Work to be completed: Please reproduce the data in full, exactly as it stands.

Data provided:
------------
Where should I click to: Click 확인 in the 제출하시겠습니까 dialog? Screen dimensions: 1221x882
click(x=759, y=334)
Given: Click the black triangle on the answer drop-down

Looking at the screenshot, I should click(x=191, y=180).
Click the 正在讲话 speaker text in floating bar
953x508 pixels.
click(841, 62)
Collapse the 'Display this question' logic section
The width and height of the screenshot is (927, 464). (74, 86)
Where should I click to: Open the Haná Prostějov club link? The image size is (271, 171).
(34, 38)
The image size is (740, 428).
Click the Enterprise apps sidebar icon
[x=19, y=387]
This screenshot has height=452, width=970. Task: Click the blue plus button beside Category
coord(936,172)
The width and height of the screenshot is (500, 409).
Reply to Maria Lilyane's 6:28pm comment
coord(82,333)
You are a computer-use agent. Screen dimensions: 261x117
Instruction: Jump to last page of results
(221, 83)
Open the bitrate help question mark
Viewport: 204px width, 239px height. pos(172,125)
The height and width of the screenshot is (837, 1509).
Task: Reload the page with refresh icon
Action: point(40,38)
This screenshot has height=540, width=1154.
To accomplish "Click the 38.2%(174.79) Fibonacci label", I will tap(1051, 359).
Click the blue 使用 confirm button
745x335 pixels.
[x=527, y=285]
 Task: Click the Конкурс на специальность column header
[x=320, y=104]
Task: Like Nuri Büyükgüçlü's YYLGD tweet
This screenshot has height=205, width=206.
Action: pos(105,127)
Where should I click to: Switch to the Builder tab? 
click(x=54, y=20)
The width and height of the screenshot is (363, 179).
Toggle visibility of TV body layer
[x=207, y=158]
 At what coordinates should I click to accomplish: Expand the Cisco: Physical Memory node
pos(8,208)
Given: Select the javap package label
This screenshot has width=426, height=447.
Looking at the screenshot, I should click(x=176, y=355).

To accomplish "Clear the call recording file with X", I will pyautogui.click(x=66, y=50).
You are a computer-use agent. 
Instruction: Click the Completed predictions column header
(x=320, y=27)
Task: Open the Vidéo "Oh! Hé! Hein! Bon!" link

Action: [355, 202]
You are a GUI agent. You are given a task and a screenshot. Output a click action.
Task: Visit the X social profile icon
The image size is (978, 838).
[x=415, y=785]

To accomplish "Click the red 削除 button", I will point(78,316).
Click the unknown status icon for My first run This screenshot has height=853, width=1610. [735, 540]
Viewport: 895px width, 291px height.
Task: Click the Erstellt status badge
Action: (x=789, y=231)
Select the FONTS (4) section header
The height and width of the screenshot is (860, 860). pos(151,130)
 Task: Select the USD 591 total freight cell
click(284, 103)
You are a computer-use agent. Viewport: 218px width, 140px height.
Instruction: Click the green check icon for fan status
------------
Solution:
Where should I click to: Click 확인 in the 제출하시겠습니까 dialog? Screen dimensions: 1221x882
click(x=759, y=334)
Given: Click the black triangle on the answer drop-down

Looking at the screenshot, I should click(x=191, y=180).
Click the 正在讲话 speaker text in floating bar
953x508 pixels.
click(841, 62)
Collapse the 'Display this question' logic section
The width and height of the screenshot is (927, 464). (74, 86)
Where should I click to: Open the Haná Prostějov club link? The image size is (271, 171).
(34, 38)
The image size is (740, 428).
Click the Enterprise apps sidebar icon
[x=19, y=387]
This screenshot has height=452, width=970. Task: Click the blue plus button beside Category
coord(936,172)
The width and height of the screenshot is (500, 409).
Reply to Maria Lilyane's 6:28pm comment
coord(82,333)
You are a computer-use agent. Screen dimensions: 261x117
Instruction: Jump to last page of results
(221, 83)
Open the bitrate help question mark
Viewport: 204px width, 239px height. pos(172,125)
The height and width of the screenshot is (837, 1509).
Task: Reload the page with refresh icon
Action: point(40,38)
This screenshot has height=540, width=1154.
To accomplish "Click the 38.2%(174.79) Fibonacci label", I will tap(1051, 359).
Click the blue 使用 confirm button
745x335 pixels.
[x=527, y=285]
 Task: Click the Конкурс на специальность column header
[x=320, y=104]
Task: Like Nuri Büyükgüçlü's YYLGD tweet
This screenshot has height=205, width=206.
Action: pos(105,127)
Where should I click to: Switch to the Builder tab? 
click(x=54, y=20)
The width and height of the screenshot is (363, 179).
Toggle visibility of TV body layer
[x=207, y=158]
 At what coordinates should I click to accomplish: Expand the Cisco: Physical Memory node
pos(8,208)
Given: Select the javap package label
This screenshot has width=426, height=447.
Looking at the screenshot, I should click(x=176, y=355).

To accomplish "Clear the call recording file with X", I will pyautogui.click(x=66, y=50).
You are a computer-use agent. 
Instruction: Click the Completed predictions column header
(x=320, y=27)
Task: Open the Vidéo "Oh! Hé! Hein! Bon!" link

Action: [355, 202]
You are a GUI agent. You are given a task and a screenshot. Output a click action.
Task: Visit the X social profile icon
The image size is (978, 838).
[x=415, y=785]

To accomplish "Click the red 削除 button", I will point(78,316).
Click the unknown status icon for My first run This screenshot has height=853, width=1610. [735, 540]
Viewport: 895px width, 291px height.
Task: Click the Erstellt status badge
Action: (x=789, y=231)
Select the FONTS (4) section header
The height and width of the screenshot is (860, 860). pos(151,130)
 Task: Select the USD 591 total freight cell
click(284, 103)
You are a computer-use agent. Viewport: 218px width, 140px height.
Instruction: Click the green check icon for fan status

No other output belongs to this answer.